[BEGIN]

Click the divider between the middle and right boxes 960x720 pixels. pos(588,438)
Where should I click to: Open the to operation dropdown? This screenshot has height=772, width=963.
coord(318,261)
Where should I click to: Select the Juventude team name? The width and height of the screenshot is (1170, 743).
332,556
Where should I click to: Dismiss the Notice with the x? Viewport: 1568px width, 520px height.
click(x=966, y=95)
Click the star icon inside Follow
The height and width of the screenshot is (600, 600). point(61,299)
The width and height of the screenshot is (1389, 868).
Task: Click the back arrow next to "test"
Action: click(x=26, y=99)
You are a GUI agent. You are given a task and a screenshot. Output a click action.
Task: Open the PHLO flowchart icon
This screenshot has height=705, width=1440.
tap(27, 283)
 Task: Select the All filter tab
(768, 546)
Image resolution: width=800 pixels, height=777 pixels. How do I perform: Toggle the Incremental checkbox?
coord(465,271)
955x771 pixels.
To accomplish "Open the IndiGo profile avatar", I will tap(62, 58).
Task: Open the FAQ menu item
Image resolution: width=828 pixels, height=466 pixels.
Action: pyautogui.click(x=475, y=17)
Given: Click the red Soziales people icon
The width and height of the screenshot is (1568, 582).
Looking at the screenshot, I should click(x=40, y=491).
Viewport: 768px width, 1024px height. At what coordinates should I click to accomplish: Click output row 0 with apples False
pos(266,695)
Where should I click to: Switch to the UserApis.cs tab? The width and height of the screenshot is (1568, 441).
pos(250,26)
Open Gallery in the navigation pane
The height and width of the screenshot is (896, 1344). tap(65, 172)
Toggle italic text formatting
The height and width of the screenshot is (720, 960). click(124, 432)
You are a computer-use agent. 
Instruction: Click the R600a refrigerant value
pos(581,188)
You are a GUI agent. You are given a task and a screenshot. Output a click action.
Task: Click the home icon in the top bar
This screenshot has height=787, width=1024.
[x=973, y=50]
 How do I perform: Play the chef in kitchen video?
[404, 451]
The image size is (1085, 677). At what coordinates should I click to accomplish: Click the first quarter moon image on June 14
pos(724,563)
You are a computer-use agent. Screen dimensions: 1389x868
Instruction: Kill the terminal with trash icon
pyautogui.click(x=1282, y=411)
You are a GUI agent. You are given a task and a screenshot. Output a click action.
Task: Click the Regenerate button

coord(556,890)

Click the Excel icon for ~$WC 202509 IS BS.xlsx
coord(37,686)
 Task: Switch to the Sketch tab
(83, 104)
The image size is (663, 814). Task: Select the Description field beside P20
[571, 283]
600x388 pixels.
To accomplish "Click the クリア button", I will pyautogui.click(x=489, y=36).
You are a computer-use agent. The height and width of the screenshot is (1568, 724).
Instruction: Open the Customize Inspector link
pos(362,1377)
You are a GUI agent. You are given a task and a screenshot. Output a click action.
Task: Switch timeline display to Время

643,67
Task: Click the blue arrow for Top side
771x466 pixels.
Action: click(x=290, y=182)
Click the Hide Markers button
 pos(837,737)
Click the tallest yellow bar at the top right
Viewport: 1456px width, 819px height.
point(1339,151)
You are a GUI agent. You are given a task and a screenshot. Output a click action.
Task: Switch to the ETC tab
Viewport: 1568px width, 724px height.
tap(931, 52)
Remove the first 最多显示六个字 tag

[END]

#### SET PROBLEM:
Please rescale the entries between the lines holding "You are a computer-use agent. The" and "Action: click(x=290, y=182)", inclusive, by writing out only those lines, requests included, with every click coordinate in the answers multiplied by 2.55 and rounded to a whole number, halves going up. Leave every other number unchanged.

#### FINISHED TASK:
You are a computer-use agent. The height and width of the screenshot is (1568, 724).
Instruction: Open the Customize Inspector link
pos(923,3511)
You are a GUI agent. You are given a task and a screenshot. Output a click action.
Task: Switch timeline display to Время

1640,171
Task: Click the blue arrow for Top side
771x466 pixels.
Action: click(x=740, y=464)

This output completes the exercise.